Working with Facebook could also help Google regain its edge in the war with Amazon.com for the all-important shopping search market. Forester Research discovered that 30% of product searches by American consumers started on Amazon, while only 9% started on Google Shopping, Marketing Land reported .

If that was not enough, Forester’s analysts believe that Amazon has successfully taken a large share of the shopping searches from Google. Alphabet obviously needs to find new means of driving more customers to Google Shopping. One way to do that is to set up channels that would drive customers from WhatsApp to Google Shopping.

A particularly important part of this will be introducing ecommerce services to developing economies such as those in Africa. The preferred means of accessing bank accounts and making payments in many African countries is digital payments made over smartphones, most of which use Android and WhatsApp.

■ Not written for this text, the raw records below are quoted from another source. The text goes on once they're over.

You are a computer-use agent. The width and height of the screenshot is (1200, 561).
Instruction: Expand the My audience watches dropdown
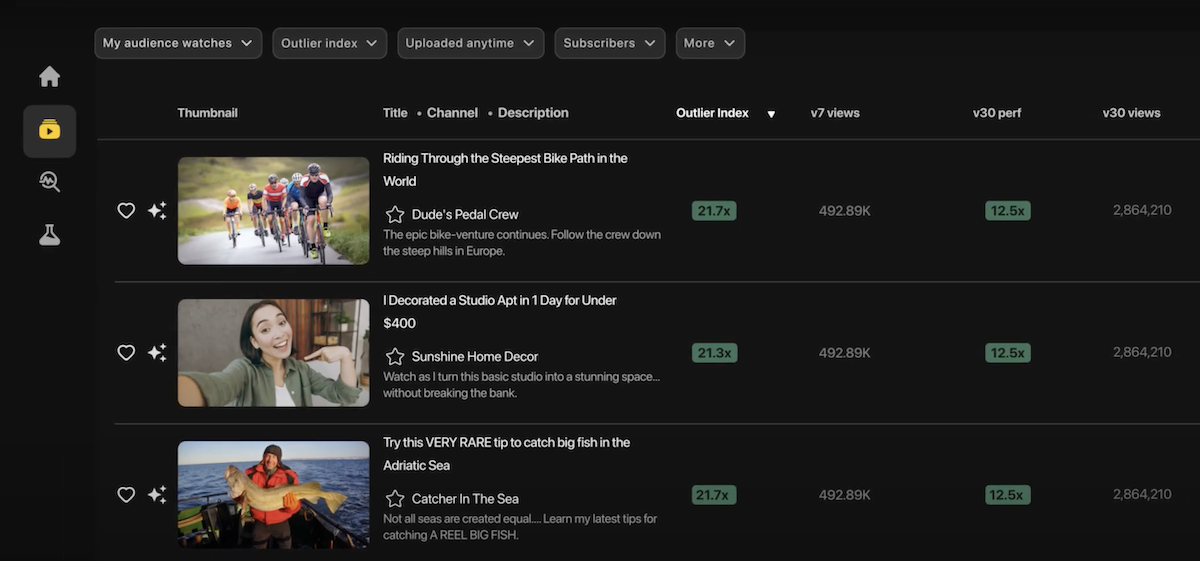point(178,43)

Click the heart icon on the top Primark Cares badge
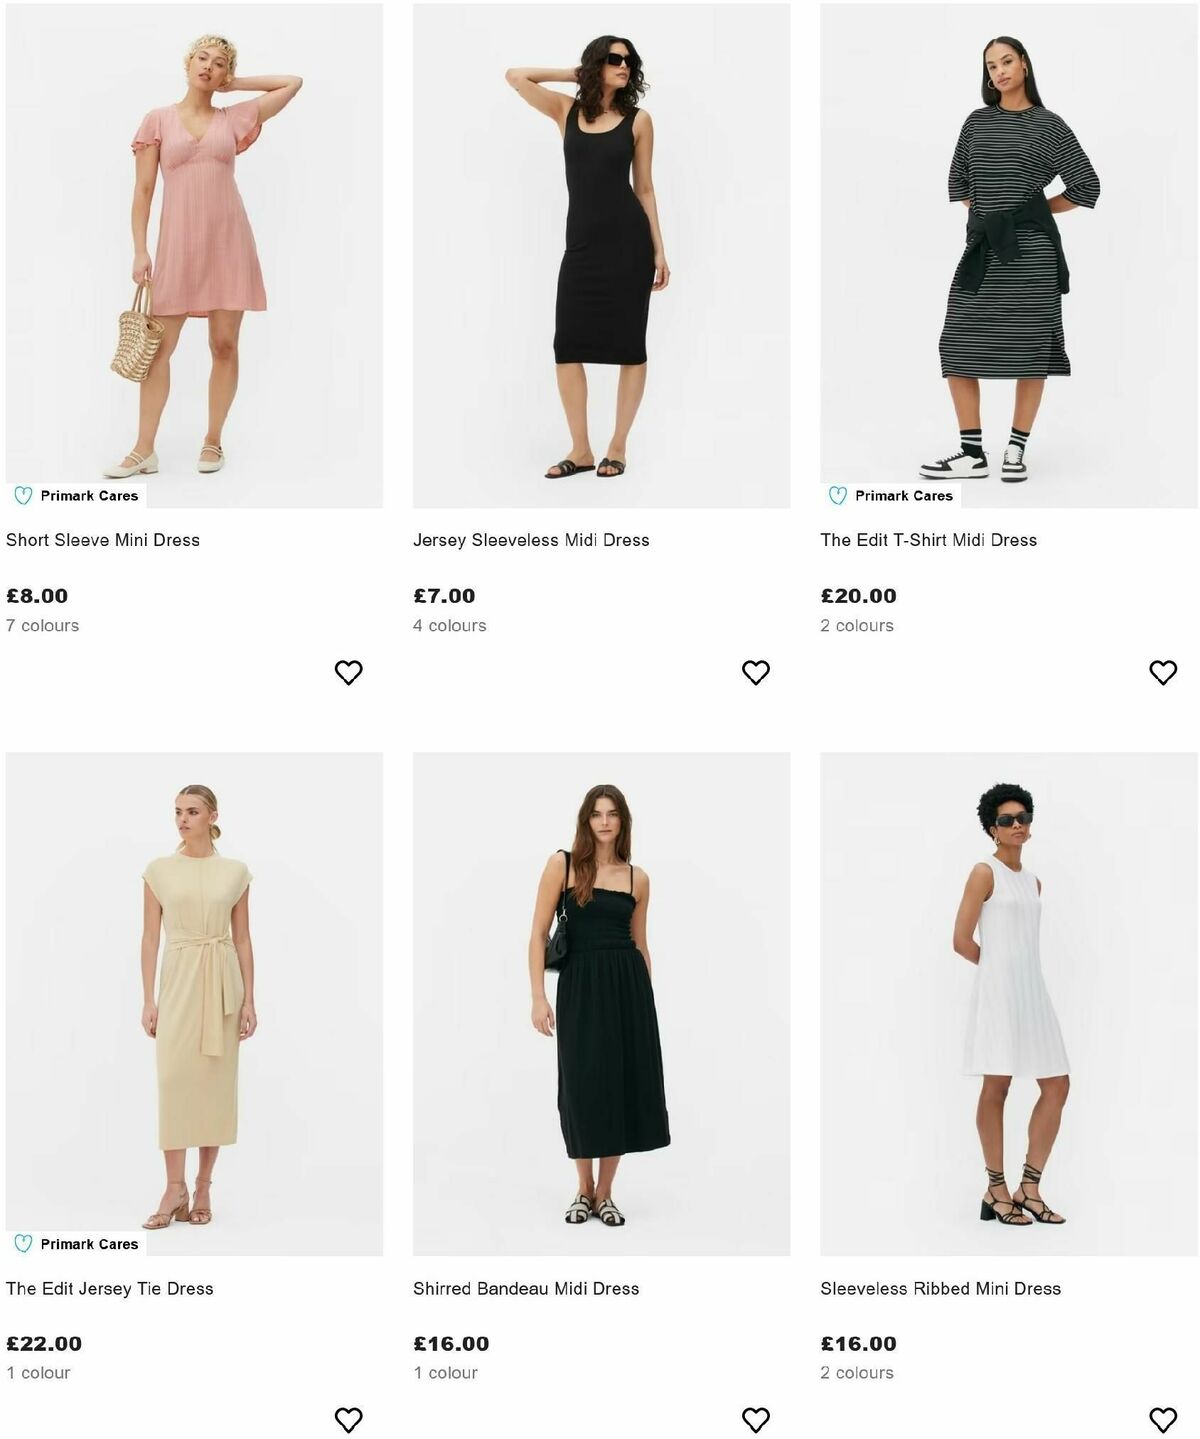click(x=23, y=495)
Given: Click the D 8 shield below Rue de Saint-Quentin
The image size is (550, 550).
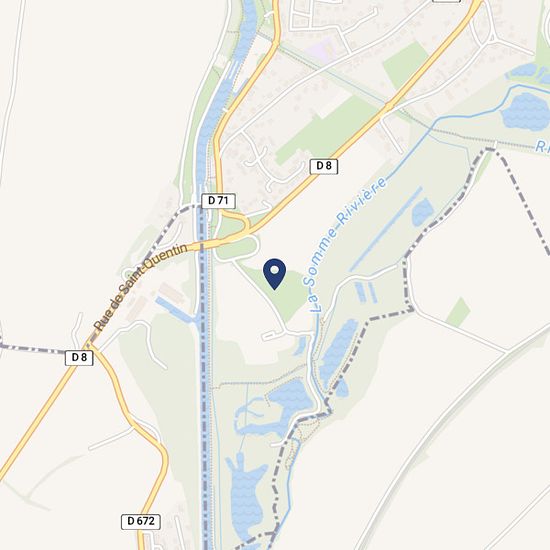Looking at the screenshot, I should click(79, 358).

If Alphabet wants to tap the growing markets in Africa, it needs to go to the platform that Africans use to access the Internet, namely WhatsApp. Some of Google’s products, particularly Android Pay and Google Wallet, could be well suited for Africa. Google could also use its expertise in developing online marketplaces for products such as insurance and financial services to create WhatsApp marketplaces for such products tailored to the African market.

So instead of enemies or rivals, Google and WhatsApp could become the most powerful force in the world of ecommerce and communications. One has to wonder what sort of revenue that could generate.